Tratar doentes oncológicos entre bombardeamentos e falta de eletricidade
Prestar cuidados a doentes oncológicos com poucos recursos humanos e materiais e, por vezes, no meio de bombardeamentos não é fácil. Na sessão “Oncologia em Situação Limite”, que decorreu esta manhã no Congresso, ouviu-se a experiência de três médicos na Ucrânia, em Cabo Verde e na Faixa de Gaza.
Humanismo e resiliência resumem os testemunhos de três médicos que prestam cuidados a doentes oncológicos. Na sessão desta manhã, começou-se por ouvir Yurii Kondratskyi, cirurgião oncológico e vice-presidente da Ukrainian Society of Clinical Oncologists (USCO), que teve de prestar cuidados no meio da guerra da Ucrânia. “Trabalhar com poucos recursos humanos e materiais, com falta de eletricidade, com bombardeamentos e soldados à nossa volta é muito difícil”, relatou.
Lembra que ainda houve a possibilidade de combater na guerra, mas acabou por ficar a trabalhar como cirurgião, dando apoio a todos os doentes, nomeadamente aos de trauma. Mas as condições foram sempre se deteriorando, sobretudo com a destruição de hospitais. Alguns centros oncológicos também foram atingidos e houve doentes que tiveram de fazer tratamento em caves ou em subterrâneos até conseguirem fugir e ir para outros países.
No meio do caos, Yurii Kondratskyi contou que tudo se fez para dar o melhor aos pacientes. Na guerra, como disse, “os doentes oncológicos deixam de ser uma prioridade” e os médicos têm de conseguir recorrer a diferentes estratégias para que mantenham os tratamentos. “Adaptamo-nos”, concluiu.
Também num cenário de guerra esteve Mhoira Leng, da Global Health Academy de Edinburgo (Escócia). É médica paliativista e já esteve em diferentes conflitos. Mas, mesmo no meio do caos, disse ser fundamental “não tirar o foco da palavra humanismo”.
Habituada a lidar com situações limite, onde a esperança desaparece, defendeu que os profissionais de saúde devem poder dar algum conforto. Exemplo disso, é o que aconteceu em Gaza. “No meio de bombardeamentos, o médico deu a mão a um doente com cancro do pulmão em estádio avançado…”, relatou. Com esta história bem real, a paliativista lembra que é importante também conversar.
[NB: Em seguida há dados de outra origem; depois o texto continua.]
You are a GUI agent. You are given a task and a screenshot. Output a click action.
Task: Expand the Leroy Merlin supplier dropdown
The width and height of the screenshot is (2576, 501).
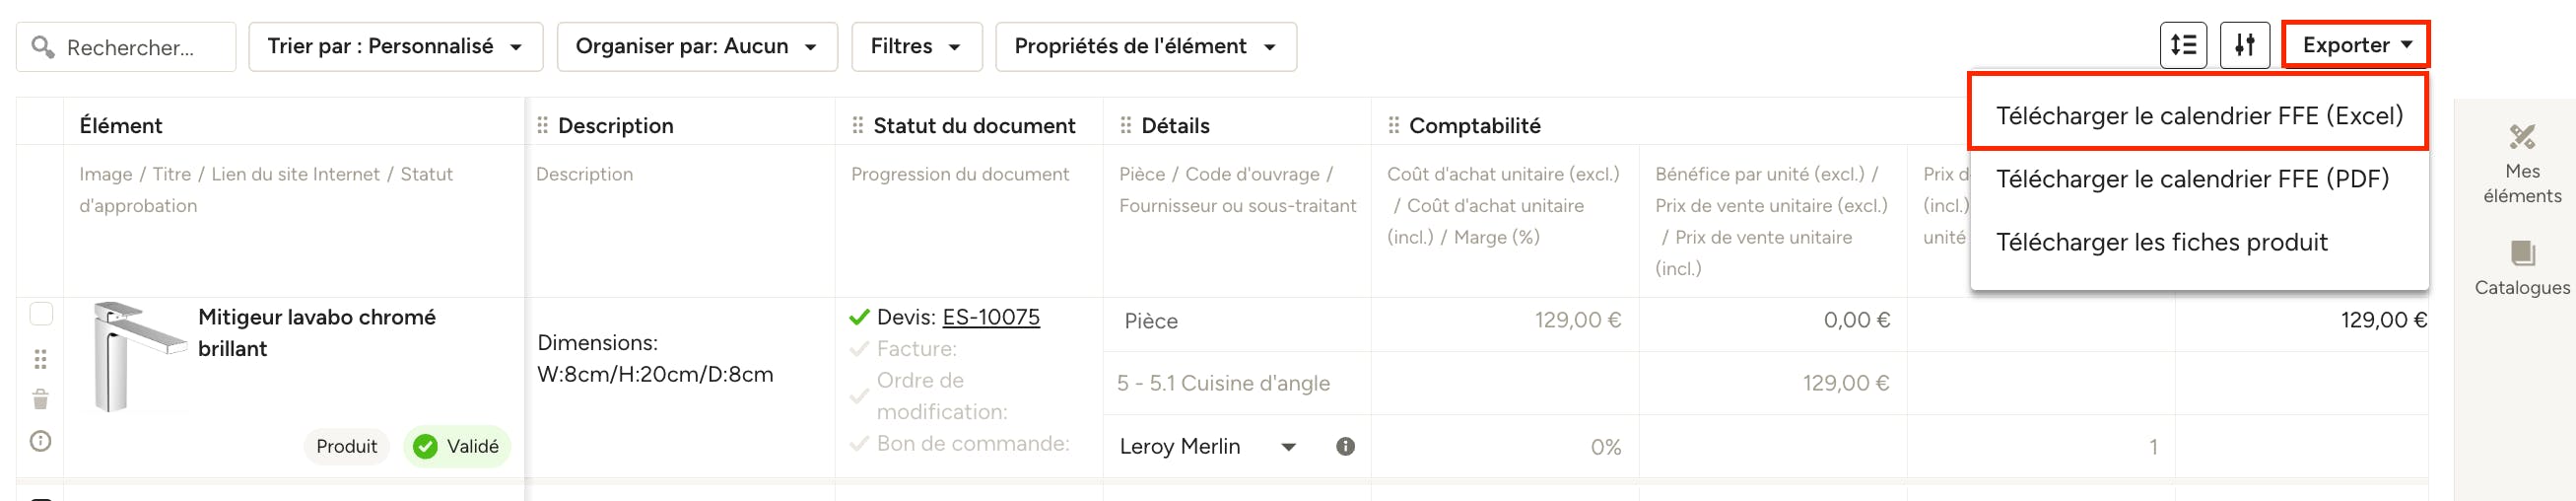(x=1288, y=447)
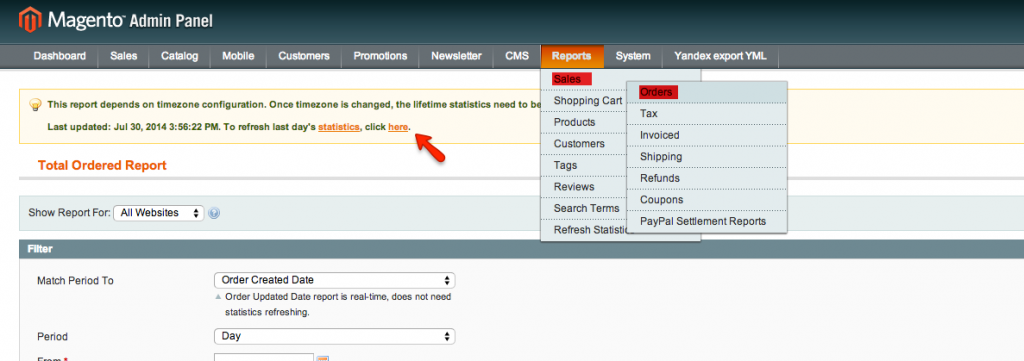Click the lightbulb notice icon
1024x361 pixels.
tap(36, 104)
Falou, ainda, da publicação do “Manifesto” sobre a melhoria do tratamento do cancro em populações afetadas por conflitos. Este documento estabelece sete prioridades fundamentais para garantir que os serviços oncológicos sejam preservados durante um conflito e apela a que Convenção de Genebra seja plenamente respeitada na proteção do pessoal médico, na proibição de ataques contra unidades médicas e na preservação dos direitos das pessoas doentes, incluindo aquelas diagnosticadas com cancro.
Os especialistas do manifesto recomendam também a criação de um grupo de trabalho, através da Organização Mundial da Saúde (OMS), para implementar e monitorizar os cuidados oncológicos nas populações afetadas por conflitos, nomeadamente através da investigação sobre o cancro.
Mas os problemas não se cingem a zonas de guerra. Em Cabo Verde também é preciso enfrentar vários desafios para que se consiga dar a melhor resposta aos doentes, como relatou Hirondina Borges, oncologista no Hospital Dr. Agostinho Neto. “Existem várias limitações como falta de recursos humanos especializados, equipamentos, terapêuticas inovadoras, Radioterapia, Medicina Nuclear e Oncologia Pediátrica.”
A médica alertou, ainda, para o facto de que os doentes são diagnosticados numa fase tardia, na maioria dos casos, por falta de literacia em saúde, mas também por não haver acesso a meios complementares de diagnóstico e terapêutica (MCDT). “Nem sequer para rastreios ou estadiamento.” Esta situação contribui, nomeadamente, para que haja uma taxa elevada de mastectomias.
Apesar das dificuldades, que vão sendo colmatadas, nomeadamente, com o apoio de Portugal, Cabo Verde está a apostar nalgumas estratégias para que os doentes possam ter acesso a mais meios no próprio país. Exemplo disso, é a criação de um Plano Nacional de Doença Oncológica, protocolos, criação de um grupo multidisciplinar de decisão, administração da vacina contra HPV a raparigas e rapazes até aos 14 anos, formação, entre outras.
A sessão foi moderada pelos médicos Margarida Brito, do IPO Lisboa, e Nelson Olim, regional trauma advisor da OMS e docente da Faculdade de Medicina da Universidade de Lisboa.